Identifié dans la région de Rennes en juin 2015, il fait l’objet d’un dépôt de plainte du Collectif des parties civiles pour le Rwanda (CPCR) avec constitution de partie civile, auprès du Pôle crime contre l’humanité du TGI de Paris. De nombreux témoignages de rescapés et d’anciens criminels sont recueillis depuis, sur l’action de cet ancien adjudant-chef de la gendarmerie de Nyanza (au sud du Rwanda), accusé d’avoir usé « des pouvoirs et de la force militaire qui lui étaient conférés par son grade pour commettre et participer en tant qu’auteur au génocide ».
En novembre 2017, Manier quittait la France pour se réfugier au Cameroun, chez l’un de ses enfants. Il y fut arrêté le 26 mars 2018, trois jours après l’émission par les autorités rwandaises d’un mandat d’arrêt international. Le 15 février 2019, il était remis aux autorités françaises, placé en détention provisoire et mis en examen.
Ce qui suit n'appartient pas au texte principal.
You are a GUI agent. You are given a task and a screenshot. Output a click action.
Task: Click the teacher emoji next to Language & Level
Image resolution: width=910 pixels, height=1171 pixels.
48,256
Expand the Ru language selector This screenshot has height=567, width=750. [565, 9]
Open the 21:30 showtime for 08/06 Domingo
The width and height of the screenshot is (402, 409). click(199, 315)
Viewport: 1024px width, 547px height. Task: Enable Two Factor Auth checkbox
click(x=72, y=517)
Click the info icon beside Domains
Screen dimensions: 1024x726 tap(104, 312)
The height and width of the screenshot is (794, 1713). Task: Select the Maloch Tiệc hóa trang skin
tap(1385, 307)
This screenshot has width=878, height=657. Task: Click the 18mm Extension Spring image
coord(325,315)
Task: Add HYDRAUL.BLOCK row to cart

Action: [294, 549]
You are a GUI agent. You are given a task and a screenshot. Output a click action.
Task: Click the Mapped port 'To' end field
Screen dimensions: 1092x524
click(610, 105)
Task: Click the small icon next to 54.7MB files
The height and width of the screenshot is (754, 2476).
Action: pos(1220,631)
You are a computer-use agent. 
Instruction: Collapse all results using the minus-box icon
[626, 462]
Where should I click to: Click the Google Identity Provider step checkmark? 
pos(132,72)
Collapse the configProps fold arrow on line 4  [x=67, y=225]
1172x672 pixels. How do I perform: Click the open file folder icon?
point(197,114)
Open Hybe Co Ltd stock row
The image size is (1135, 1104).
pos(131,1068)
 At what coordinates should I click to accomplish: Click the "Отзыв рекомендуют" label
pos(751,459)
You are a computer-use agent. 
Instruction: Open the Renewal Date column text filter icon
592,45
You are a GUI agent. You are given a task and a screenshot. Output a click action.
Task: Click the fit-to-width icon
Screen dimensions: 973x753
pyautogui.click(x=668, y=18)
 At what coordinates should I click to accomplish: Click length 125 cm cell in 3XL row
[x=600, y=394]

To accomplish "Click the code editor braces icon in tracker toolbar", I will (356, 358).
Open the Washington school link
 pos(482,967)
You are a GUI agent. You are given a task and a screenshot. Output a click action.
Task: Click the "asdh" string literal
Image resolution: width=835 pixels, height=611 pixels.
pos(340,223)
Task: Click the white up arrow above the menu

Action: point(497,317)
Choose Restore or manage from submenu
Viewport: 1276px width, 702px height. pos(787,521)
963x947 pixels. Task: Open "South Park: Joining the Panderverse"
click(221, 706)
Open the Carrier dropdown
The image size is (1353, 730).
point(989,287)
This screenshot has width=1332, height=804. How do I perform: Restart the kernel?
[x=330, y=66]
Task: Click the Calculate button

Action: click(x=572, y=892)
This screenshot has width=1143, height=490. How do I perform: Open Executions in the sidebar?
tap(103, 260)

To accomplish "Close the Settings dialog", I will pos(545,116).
Lors du procès de 2023, de nombreux témoins ont raconté comment l’ancien gendarme avait mis en place des « barrières » sur les routes autour de Nyanza, où des centaines de Tutsi furent massacrés. Il est aussi accusé d’être à l’origine de l’assassinat de Narcisse Nyagasaza, un ancien bourgmestre qui s’opposait à l’accomplissement du génocide dans sa commune.
Rappelons qu’au cours du génocide des Tutsi au Rwanda, entre le 7 avril et le 17 juillet 1994, entre 800 000 et un million de personnes furent massacrées.